As soon as Hyundai poached Albert Biermann away from BMW M to head up its own N Division, we knew the South Koreans had their targets set squarely on the Germans. After helping to craft some fantastic sports cars for Hyundai’s N Division, Biermann was then promoted to head up R&D for the entire Hyundai group, which includes KIA as well. Such a promotion was smart on Hyundai’s part, as it’s already bearing fruit. The all-new KIA K5 GT was just independently tested against the BMW 330i and wiped the proverbial floor with the benchmark Bimmer.
The independent objective testing was done by AMCI Testing, a company that specializes in fair, data-driven testing. While objective data-based testing is only one part of determining whether or not one car is a better driver’s car than another, it is one way to quantify a car’s actual capabilities. In AMCI’s testing, they use only hard data to determine how well a car handles, through a variety of scientific tests. There are no subjective determinations from AMCI Testing, only numbers and numbers cannot lie.
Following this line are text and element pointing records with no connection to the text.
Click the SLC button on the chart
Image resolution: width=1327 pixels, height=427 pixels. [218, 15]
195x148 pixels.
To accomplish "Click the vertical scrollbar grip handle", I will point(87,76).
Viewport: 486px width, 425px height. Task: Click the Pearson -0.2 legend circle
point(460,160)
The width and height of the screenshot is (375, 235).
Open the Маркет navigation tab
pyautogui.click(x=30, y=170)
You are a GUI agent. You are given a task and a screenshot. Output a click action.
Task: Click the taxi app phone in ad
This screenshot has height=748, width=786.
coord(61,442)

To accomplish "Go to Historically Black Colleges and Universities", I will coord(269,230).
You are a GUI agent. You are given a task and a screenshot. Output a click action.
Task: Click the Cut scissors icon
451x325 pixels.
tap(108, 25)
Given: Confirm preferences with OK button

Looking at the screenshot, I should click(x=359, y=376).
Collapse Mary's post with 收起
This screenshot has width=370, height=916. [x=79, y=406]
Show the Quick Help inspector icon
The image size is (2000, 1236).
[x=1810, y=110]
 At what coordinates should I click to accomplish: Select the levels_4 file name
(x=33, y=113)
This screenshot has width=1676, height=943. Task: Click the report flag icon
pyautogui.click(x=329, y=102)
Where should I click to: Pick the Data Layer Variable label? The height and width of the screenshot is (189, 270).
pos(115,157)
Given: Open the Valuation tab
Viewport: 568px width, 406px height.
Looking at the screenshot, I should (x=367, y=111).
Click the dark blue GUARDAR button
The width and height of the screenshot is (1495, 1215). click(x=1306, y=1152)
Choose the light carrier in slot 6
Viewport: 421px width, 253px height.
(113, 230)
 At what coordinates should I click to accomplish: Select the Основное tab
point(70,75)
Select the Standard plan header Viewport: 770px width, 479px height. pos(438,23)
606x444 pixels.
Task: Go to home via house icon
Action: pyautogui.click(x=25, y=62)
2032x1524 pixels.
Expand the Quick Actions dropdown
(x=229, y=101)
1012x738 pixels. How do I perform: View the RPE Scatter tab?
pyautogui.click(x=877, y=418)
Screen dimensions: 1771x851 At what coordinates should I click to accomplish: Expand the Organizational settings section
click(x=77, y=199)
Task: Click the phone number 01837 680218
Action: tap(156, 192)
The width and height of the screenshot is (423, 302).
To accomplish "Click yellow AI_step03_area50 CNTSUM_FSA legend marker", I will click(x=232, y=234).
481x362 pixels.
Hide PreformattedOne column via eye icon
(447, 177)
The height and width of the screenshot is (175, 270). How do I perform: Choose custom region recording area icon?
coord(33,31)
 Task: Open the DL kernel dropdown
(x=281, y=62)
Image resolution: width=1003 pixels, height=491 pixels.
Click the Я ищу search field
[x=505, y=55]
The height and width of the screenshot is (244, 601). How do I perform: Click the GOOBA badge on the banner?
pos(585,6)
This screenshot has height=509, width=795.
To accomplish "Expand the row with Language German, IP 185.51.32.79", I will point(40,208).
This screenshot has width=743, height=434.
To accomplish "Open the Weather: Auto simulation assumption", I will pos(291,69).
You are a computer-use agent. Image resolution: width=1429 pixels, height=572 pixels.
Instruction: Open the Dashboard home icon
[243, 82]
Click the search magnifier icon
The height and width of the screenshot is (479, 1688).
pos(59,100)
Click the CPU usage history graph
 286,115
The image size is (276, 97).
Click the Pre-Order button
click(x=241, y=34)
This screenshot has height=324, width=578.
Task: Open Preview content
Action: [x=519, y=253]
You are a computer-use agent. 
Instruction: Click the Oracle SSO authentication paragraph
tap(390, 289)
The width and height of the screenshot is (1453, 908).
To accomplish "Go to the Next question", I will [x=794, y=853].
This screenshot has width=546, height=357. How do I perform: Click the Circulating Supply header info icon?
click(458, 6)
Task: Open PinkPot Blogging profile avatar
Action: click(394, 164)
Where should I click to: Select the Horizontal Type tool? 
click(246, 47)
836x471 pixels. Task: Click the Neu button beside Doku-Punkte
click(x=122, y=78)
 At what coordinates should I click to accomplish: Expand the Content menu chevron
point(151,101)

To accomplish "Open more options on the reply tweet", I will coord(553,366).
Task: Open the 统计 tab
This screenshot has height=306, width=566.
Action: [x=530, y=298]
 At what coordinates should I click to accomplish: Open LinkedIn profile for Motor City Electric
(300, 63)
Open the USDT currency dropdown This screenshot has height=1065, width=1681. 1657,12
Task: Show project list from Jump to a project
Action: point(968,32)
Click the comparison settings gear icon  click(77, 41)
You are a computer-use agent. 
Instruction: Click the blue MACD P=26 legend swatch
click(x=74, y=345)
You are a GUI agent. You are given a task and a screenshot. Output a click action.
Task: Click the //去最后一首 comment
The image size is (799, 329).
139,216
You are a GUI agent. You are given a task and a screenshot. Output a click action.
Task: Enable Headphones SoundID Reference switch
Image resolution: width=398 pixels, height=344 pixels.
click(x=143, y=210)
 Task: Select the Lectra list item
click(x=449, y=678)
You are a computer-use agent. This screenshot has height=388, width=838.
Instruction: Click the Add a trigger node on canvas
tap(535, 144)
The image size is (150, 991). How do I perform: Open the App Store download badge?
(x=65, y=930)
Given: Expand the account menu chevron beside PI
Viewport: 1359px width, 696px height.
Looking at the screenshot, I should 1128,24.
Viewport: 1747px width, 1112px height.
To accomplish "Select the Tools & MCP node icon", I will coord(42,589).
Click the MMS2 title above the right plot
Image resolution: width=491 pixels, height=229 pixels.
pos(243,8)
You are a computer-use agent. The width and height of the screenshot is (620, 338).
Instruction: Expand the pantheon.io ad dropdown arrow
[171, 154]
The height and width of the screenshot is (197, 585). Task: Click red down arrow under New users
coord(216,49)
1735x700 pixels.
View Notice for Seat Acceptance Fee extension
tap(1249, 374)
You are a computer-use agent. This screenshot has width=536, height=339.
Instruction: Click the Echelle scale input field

The Drive did a deep dive into one of AMCI’s recent tests between the KIA K5 GT and the BMW 330i. It’s a long but fascinating read into not only the differences between both cars but how AMCI Testing conducts their business. Typically, a car company reaches out to AMCI and tells them that it wants one of its specific cars tested up against either another specific car or a group of specific cars. Reason being is that the car company usually has a good feeling, based on its engineers’ consensus, that its car can win.
So AMCI Testing puts the requested cars through the ringer and returns only data and numbers, with no subjective determinations.
In this instance, the KIA K5 GT, with its 2.0 liter turbocharged four-cylinder making 295 horsepower and front-wheel drive, was not only faster in a straight line than the BMW 330i and its 255 horsepower turbo-four, it handled better as well. The K5 was better in a slalom, pulled higher g-forces through cornering, accelerated faster at speed and ran a faster quarter mile. Essentially, in every objective test the two cars were put through, the KIA came out on top.
Of course, things like steering feel, brake pedal feel, chassis balance and overall fun weren’t taken into consideration. However, the date certainly points to the KIA as the better car. We’d love to test one out for ourselves to see if it can also take down the Bimmer in subjective testing.